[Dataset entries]
——
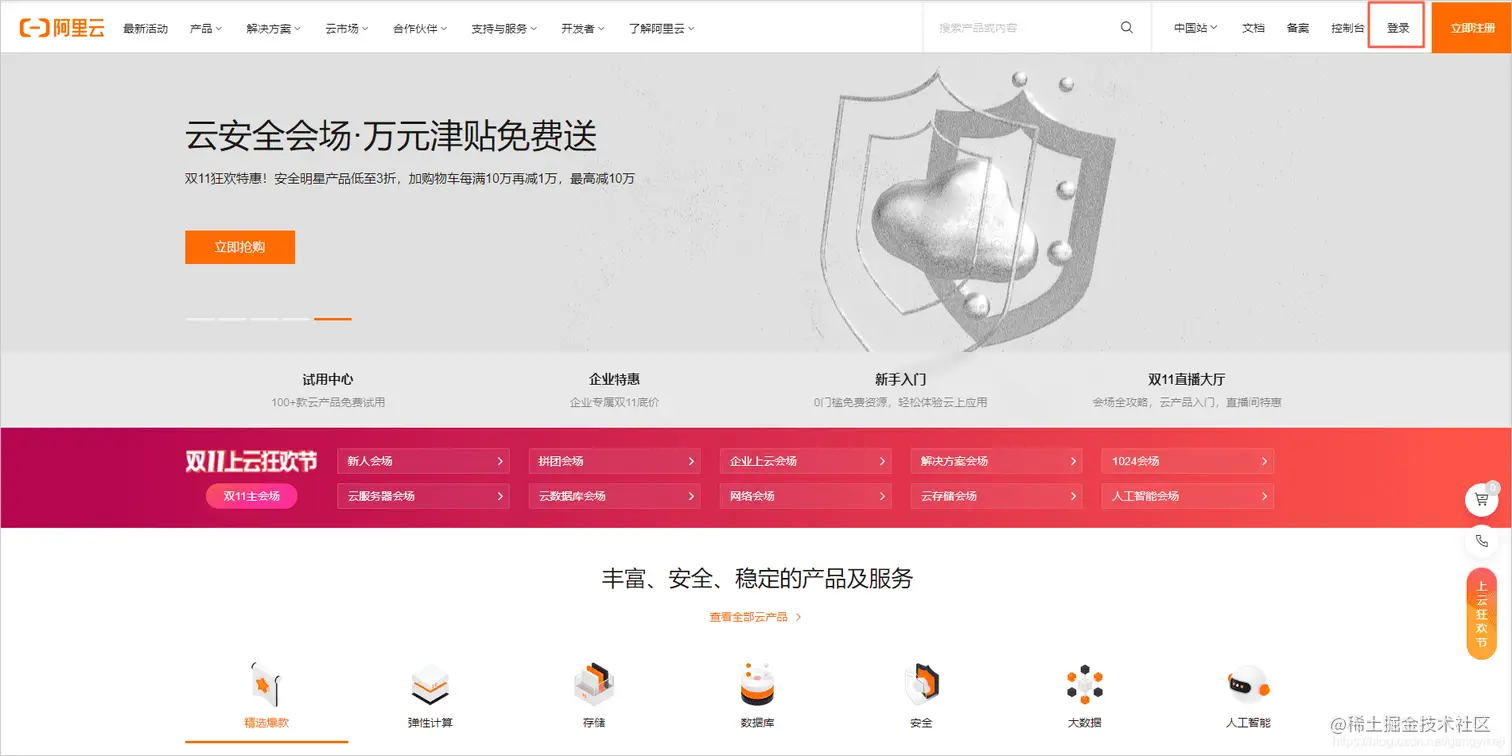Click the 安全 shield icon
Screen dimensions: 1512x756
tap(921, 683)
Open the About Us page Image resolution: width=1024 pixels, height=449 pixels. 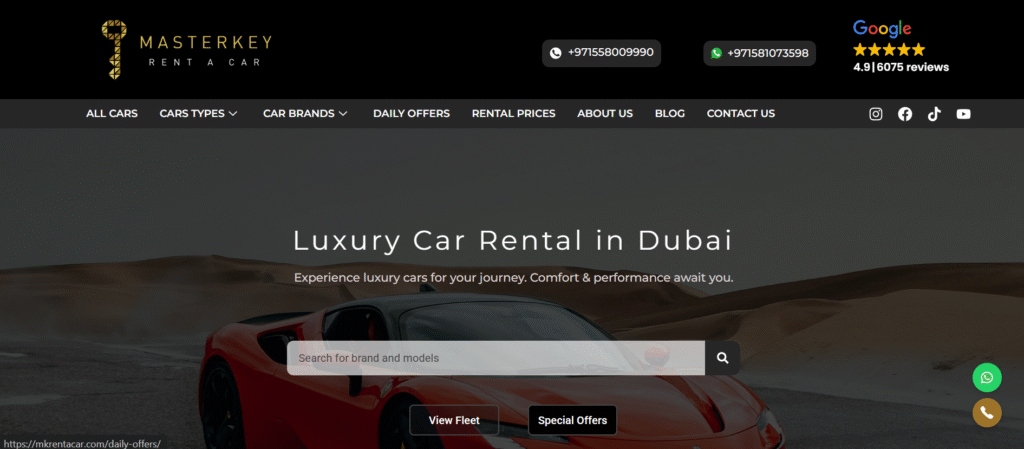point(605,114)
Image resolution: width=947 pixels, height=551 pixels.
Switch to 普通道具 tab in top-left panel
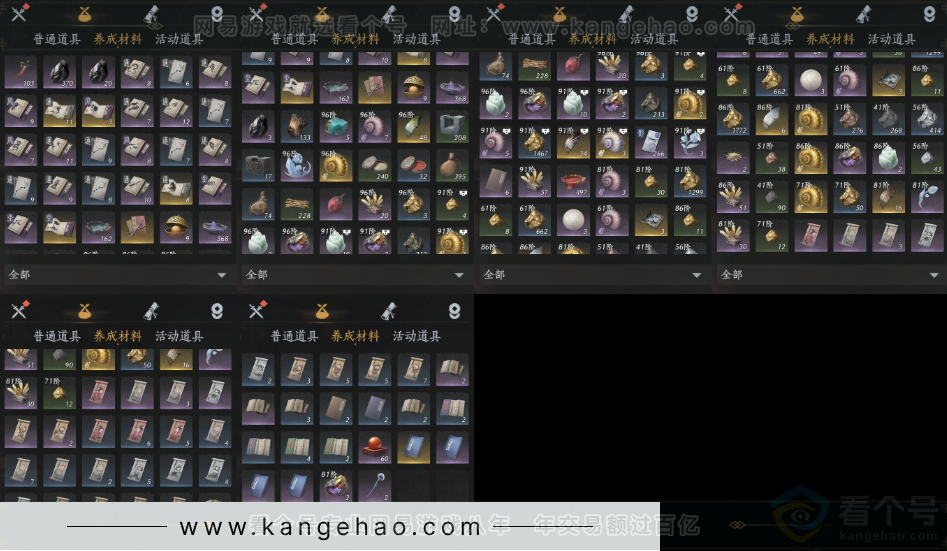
——
● WHAT IS EXPECTED: Starting at the line that contains "Image resolution: width=947", retype each line through the end of the data exactly, and leave out every picture.

● REPLY:
Image resolution: width=947 pixels, height=551 pixels.
Switch to 普通道具 tab in top-left panel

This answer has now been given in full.